3 negatif performans
Bunun ne kadar değerli olduğunu ilk yarıda az da olsa, özellikle Gomis ve Cica yerlerini kaybedince daha net anladık. Anında sızmalar yaptılar. Birkaçında da bunu Boey yaptı. Zayıf halka bu oldu. Ve Pedri'nin hangi seviyeye çıktığını da gördük. Klas... Yani 3 negatif performans dengeyi bozmaya başladı. Rakip lehine.
Ancak yine de ilk yarı genel defansif güç olarak özeldi. Marcao'dan özellikle bahsetmek lazım, Terim'in sezon başında krizi doğru ele alışının getirisi transfer sezonunda özel sonuçlar doğuracak. Goldeki korner seti 10 numaraydı.
Zor bir görevdi
İkinci yarıda 3 negatif performansın üzerine özellikle, itinayla çalıştı Barça. Özellikle Boey'nin tarafına. Buradaki düşüş domino etkisiyle tüm defansif planı etkiledi. Kale içinden asist yaptı De Jong. Ekstra oyuncuları ceza sahasına sükunetle soktular. İlk maçtaki acele yoktu.
Feghouli'nin yokluğu, Omar'ın liste dışı oluşu Torrent'in değişiklik için beklemesi 1-2'yi getirince iş iyice zorlaştı. İlk kez geri düşmüş olmak. Karşı presi iyi yapan Barça'ya karşı oyun kurmakta zaten zorlanan Galatasaray. Zor bir görevdi. Sahaya eline geçirdiğini atan ileri zekalılar işi daha da zorlaştırdı. Olabilirdi. Yazık oldu.
ÖMER ÜRÜNDÜL: MÜTHİŞ DİRENÇ, YÜREKTEN MÜCADELE (SABAH)
İşin ciddiyetinin bilincinde olan Barcelona'nın dün geceki maça üst düzey motivasyonla çıkacağı ve alışılmış pas trafiğiyle oyunu domine edeceği bilinen bir gerçekti. Önemli olan Galatasaray'ın ne yapacağıydı.
Sarı-kırmızılı futbolcular, ilk yarı müthiş taraftar desteğiyle sahaya etkili bir direnç koydular. Alan daraltan savunma kurgusunda boşluk bırakmamakta azami ölçüde başarılıydılar, bunun yanında ofansif girişimler de ihmal edilmiyordu. Torrent, rakibin riskli oynayacağını bildiğinden, 'İşe Gomis'le başlayayım' dedi, bu düşüncesi de neredeyse tutuyordu. Gomis 5. dakikada çok önemli bir pozisyon kaçırdı, kornerden Marcao'nun kafa golü takıma büyük moral kazandırdı. Oyunu bundan sonra tutabilmek önemliydi ama Pedri'den kolay bir gol yendi. Ceza alanı içinde buluştuğu topta üst üste Marcao ve Berkan boşa atlayınca skor dengelendi.

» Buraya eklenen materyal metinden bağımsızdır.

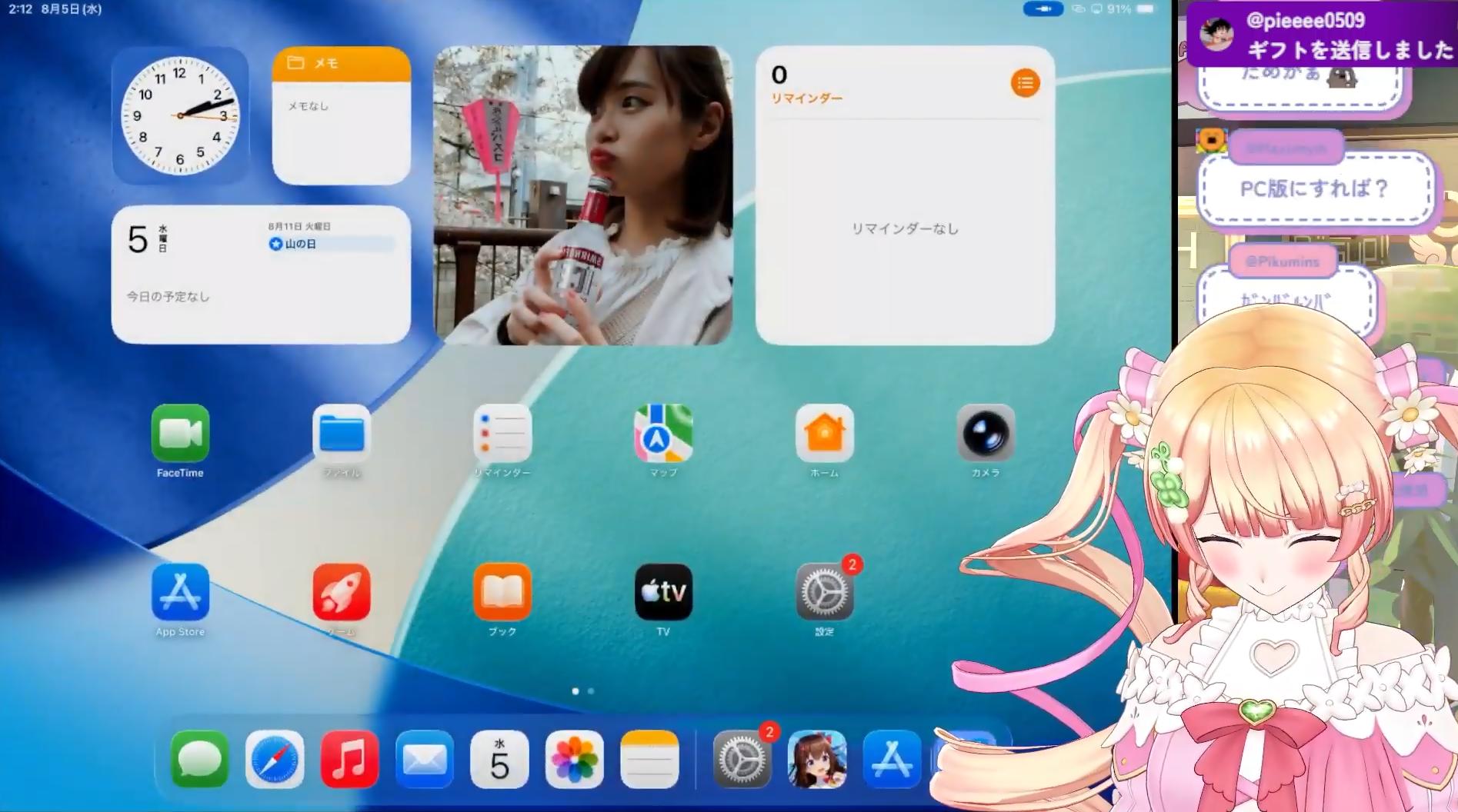The width and height of the screenshot is (1458, 812).
Task: Tap the photo widget thumbnail
Action: (583, 195)
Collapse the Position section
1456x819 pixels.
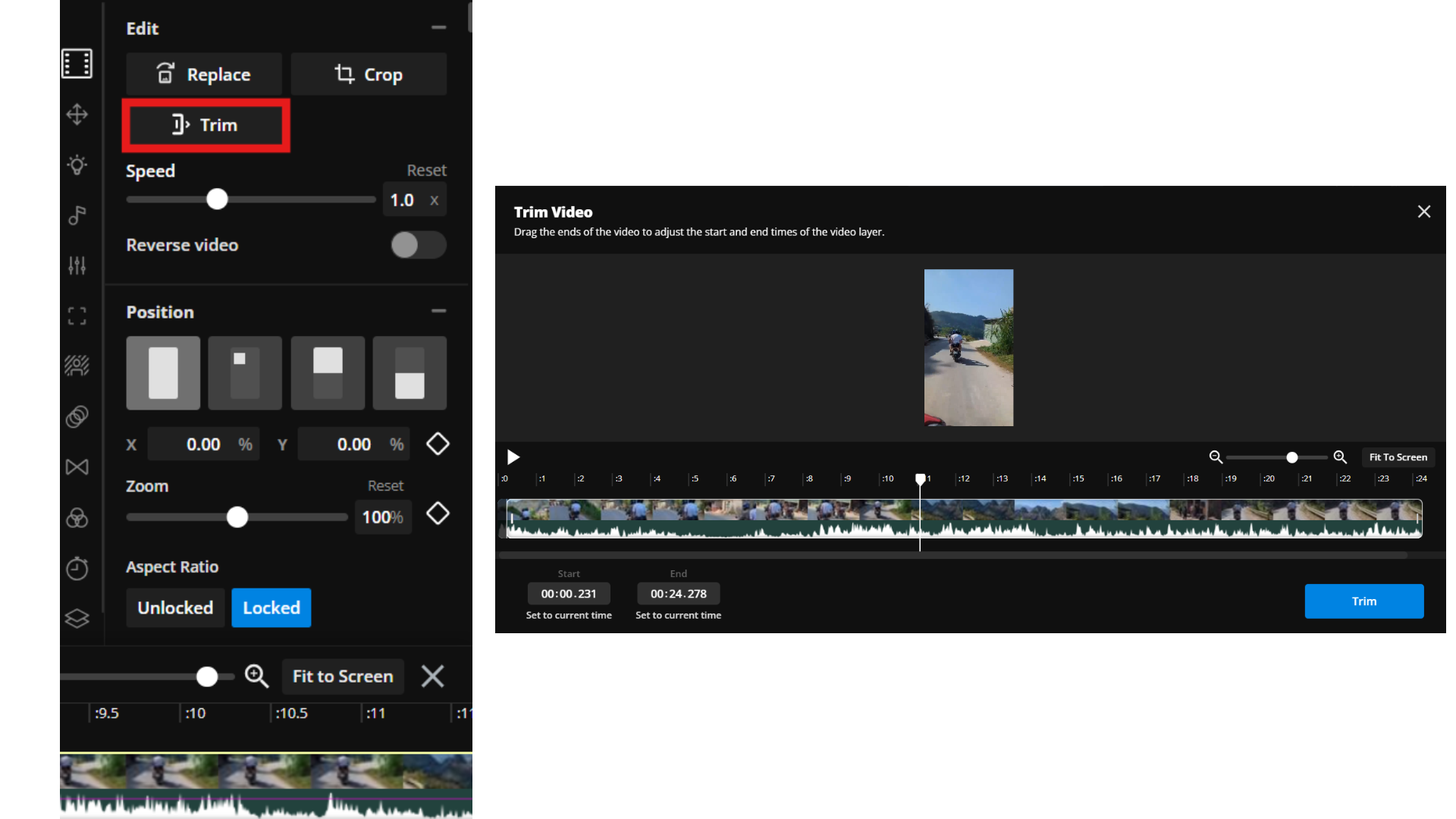click(x=438, y=311)
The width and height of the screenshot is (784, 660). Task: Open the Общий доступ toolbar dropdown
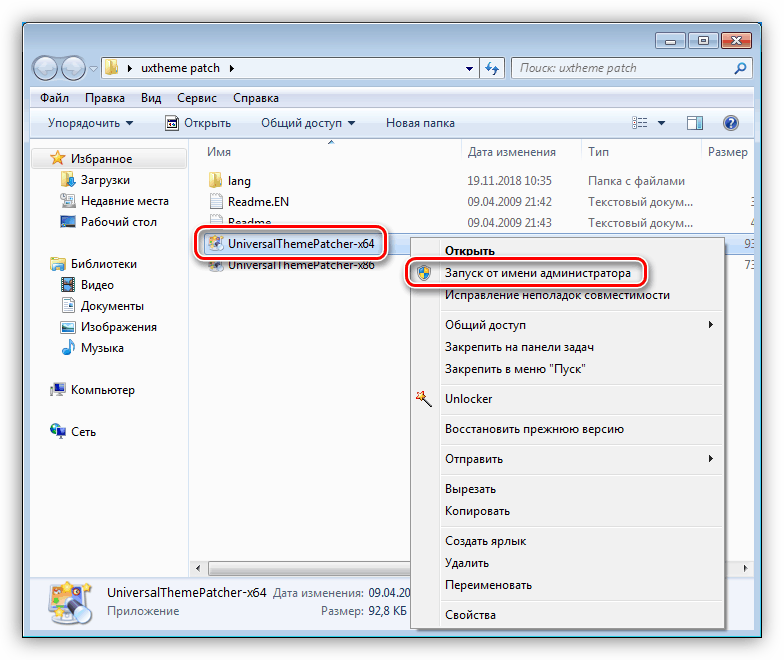[308, 123]

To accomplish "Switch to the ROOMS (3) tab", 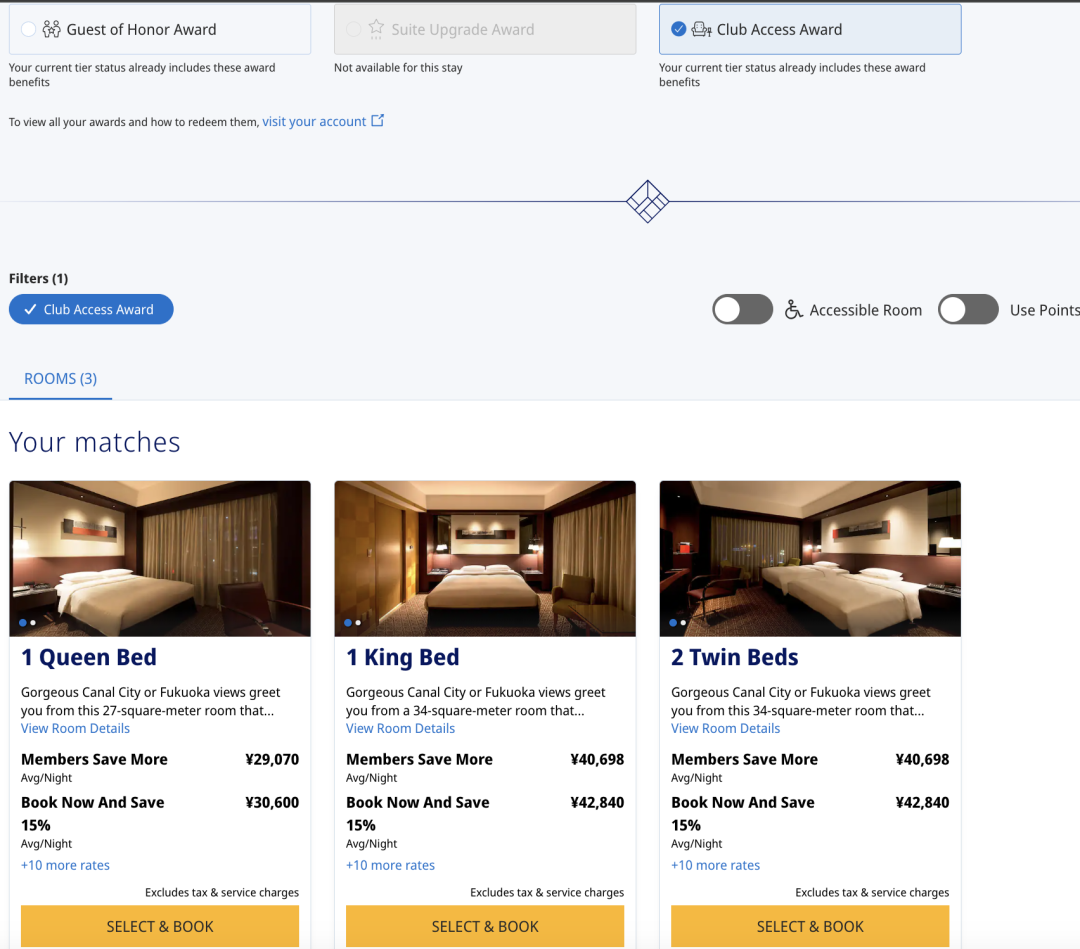I will pos(60,379).
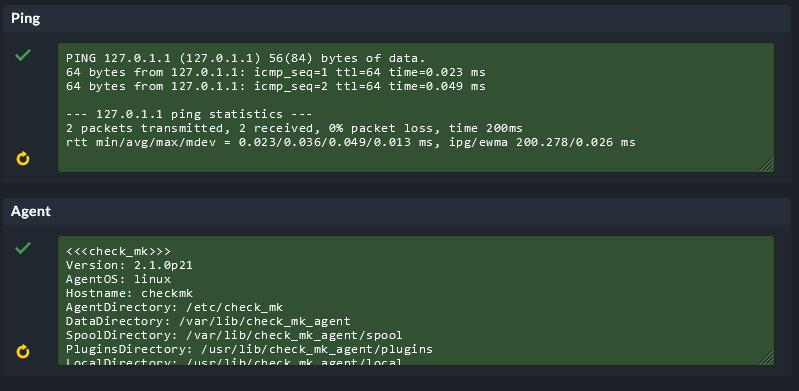Viewport: 799px width, 391px height.
Task: Click the 'AgentOS: linux' line
Action: [x=118, y=279]
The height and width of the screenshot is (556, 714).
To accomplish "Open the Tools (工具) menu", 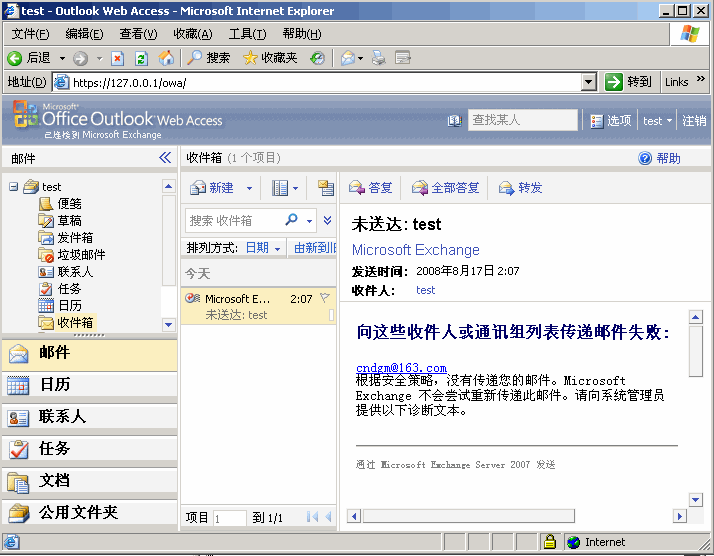I will pyautogui.click(x=247, y=34).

İkinci devre başında yenen gol kalan bölümler için işleri artık çok zora sokmuştu. Moral motivasyonun bozulacağını düşünmüştüm ama Galatasaraylı futbolcular bu maça o kadar kendilerini inandırmışlar ki fiziki yorgunluğa rağmen aynı disiplin içinde mücadeleye devam ettiler. Hatta son 15 dakikada da Barcelona'yı daha tedbirli oynamaya mecbur bıraktılar. Beraberlik peşinde koştular. Kerem tam istediği pozisyonu buldu ama şut yerine gereksiz bir pas tercihiyle gol kaçtı. Ben iki Barcelona maçını göz önüne aldığımda müthiş direnç gösteren, yürekten mücadele eden Galatasaraylı futbolcuları kutluyorum.